### Brief
All of the entries must be output exactly as they are.

### Material to process
▼▼▼

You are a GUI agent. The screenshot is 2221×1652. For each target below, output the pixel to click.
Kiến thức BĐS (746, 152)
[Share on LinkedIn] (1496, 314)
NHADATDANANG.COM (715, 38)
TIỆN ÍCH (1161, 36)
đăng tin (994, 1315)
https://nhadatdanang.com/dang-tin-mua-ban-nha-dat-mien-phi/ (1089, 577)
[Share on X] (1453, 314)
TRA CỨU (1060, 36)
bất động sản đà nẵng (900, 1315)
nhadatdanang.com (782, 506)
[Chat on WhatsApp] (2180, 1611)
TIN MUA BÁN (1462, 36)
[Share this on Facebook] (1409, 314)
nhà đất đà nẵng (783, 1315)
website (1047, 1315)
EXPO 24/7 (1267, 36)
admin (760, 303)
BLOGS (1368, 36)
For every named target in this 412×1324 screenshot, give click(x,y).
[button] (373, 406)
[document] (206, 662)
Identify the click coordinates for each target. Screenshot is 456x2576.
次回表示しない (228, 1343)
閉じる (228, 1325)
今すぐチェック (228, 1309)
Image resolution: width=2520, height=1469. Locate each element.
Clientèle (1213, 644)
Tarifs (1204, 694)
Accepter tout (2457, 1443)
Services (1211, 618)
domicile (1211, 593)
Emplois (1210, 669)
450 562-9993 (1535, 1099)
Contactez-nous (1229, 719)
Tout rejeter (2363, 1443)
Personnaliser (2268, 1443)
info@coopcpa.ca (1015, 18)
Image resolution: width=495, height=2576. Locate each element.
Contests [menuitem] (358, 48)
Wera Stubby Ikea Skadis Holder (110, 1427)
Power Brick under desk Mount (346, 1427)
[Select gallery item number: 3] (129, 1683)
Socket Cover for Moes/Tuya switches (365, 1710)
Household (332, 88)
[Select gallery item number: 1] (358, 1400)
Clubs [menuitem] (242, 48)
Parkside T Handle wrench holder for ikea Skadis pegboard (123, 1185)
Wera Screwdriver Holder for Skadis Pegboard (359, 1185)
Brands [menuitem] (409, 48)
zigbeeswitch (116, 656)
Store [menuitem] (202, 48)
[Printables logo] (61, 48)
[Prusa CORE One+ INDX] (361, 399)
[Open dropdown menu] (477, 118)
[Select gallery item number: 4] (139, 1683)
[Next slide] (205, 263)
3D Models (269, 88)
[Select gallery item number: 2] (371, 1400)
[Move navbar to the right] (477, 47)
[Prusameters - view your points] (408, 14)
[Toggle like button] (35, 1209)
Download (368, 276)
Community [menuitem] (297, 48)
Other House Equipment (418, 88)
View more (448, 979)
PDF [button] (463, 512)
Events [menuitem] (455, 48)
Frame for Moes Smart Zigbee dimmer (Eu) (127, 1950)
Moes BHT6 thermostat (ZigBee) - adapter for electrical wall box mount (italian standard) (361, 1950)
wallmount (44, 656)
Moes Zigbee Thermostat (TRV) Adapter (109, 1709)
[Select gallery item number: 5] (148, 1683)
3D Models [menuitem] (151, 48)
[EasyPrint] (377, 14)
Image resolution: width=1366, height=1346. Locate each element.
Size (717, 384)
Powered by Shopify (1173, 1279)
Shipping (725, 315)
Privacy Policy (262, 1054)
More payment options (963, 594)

▲▲▲

### Result of the exercise
You are a GUI agent. The screenshot is 2221×1652. For each target below, output the pixel to click.
Kiến thức BĐS (746, 152)
[Share on LinkedIn] (1496, 314)
NHADATDANANG.COM (715, 38)
TIỆN ÍCH (1161, 36)
đăng tin (994, 1315)
https://nhadatdanang.com/dang-tin-mua-ban-nha-dat-mien-phi/ (1089, 577)
[Share on X] (1453, 314)
TRA CỨU (1060, 36)
bất động sản đà nẵng (900, 1315)
nhadatdanang.com (782, 506)
[Chat on WhatsApp] (2180, 1611)
TIN MUA BÁN (1462, 36)
[Share this on Facebook] (1409, 314)
nhà đất đà nẵng (783, 1315)
website (1047, 1315)
EXPO 24/7 (1267, 36)
admin (760, 303)
BLOGS (1368, 36)
For every named target in this 412×1324 screenshot, give click(x,y).
[button] (373, 406)
[document] (206, 662)
Identify the click coordinates for each target. Screenshot is 456x2576.
次回表示しない (228, 1343)
閉じる (228, 1325)
今すぐチェック (228, 1309)
Image resolution: width=2520, height=1469. Locate each element.
Clientèle (1213, 644)
Tarifs (1204, 694)
Accepter tout (2457, 1443)
Services (1211, 618)
domicile (1211, 593)
Emplois (1210, 669)
450 562-9993 (1535, 1099)
Contactez-nous (1229, 719)
Tout rejeter (2363, 1443)
Personnaliser (2268, 1443)
info@coopcpa.ca (1015, 18)
Image resolution: width=495, height=2576. Locate each element.
Contests [menuitem] (358, 48)
Wera Stubby Ikea Skadis Holder (110, 1427)
Power Brick under desk Mount (346, 1427)
[Select gallery item number: 3] (129, 1683)
Socket Cover for Moes/Tuya switches (365, 1710)
Household (332, 88)
[Select gallery item number: 1] (358, 1400)
Clubs [menuitem] (242, 48)
Parkside T Handle wrench holder for ikea Skadis pegboard (123, 1185)
Wera Screwdriver Holder for Skadis Pegboard (359, 1185)
Brands [menuitem] (409, 48)
zigbeeswitch (116, 656)
Store [menuitem] (202, 48)
[Printables logo] (61, 48)
[Prusa CORE One+ INDX] (361, 399)
[Open dropdown menu] (477, 118)
[Select gallery item number: 4] (139, 1683)
[Next slide] (205, 263)
3D Models (269, 88)
[Select gallery item number: 2] (371, 1400)
[Move navbar to the right] (477, 47)
[Prusameters - view your points] (408, 14)
[Toggle like button] (35, 1209)
Download (368, 276)
Community [menuitem] (297, 48)
Other House Equipment (418, 88)
View more (448, 979)
PDF [button] (463, 512)
Events [menuitem] (455, 48)
Frame for Moes Smart Zigbee dimmer (Eu) (127, 1950)
Moes BHT6 thermostat (ZigBee) - adapter for electrical wall box mount (italian standard) (361, 1950)
wallmount (44, 656)
Moes Zigbee Thermostat (TRV) Adapter (109, 1709)
[Select gallery item number: 5] (148, 1683)
3D Models [menuitem] (151, 48)
[EasyPrint] (377, 14)
Image resolution: width=1366, height=1346. Locate each element.
Size (717, 384)
Powered by Shopify (1173, 1279)
Shipping (725, 315)
Privacy Policy (262, 1054)
More payment options (963, 594)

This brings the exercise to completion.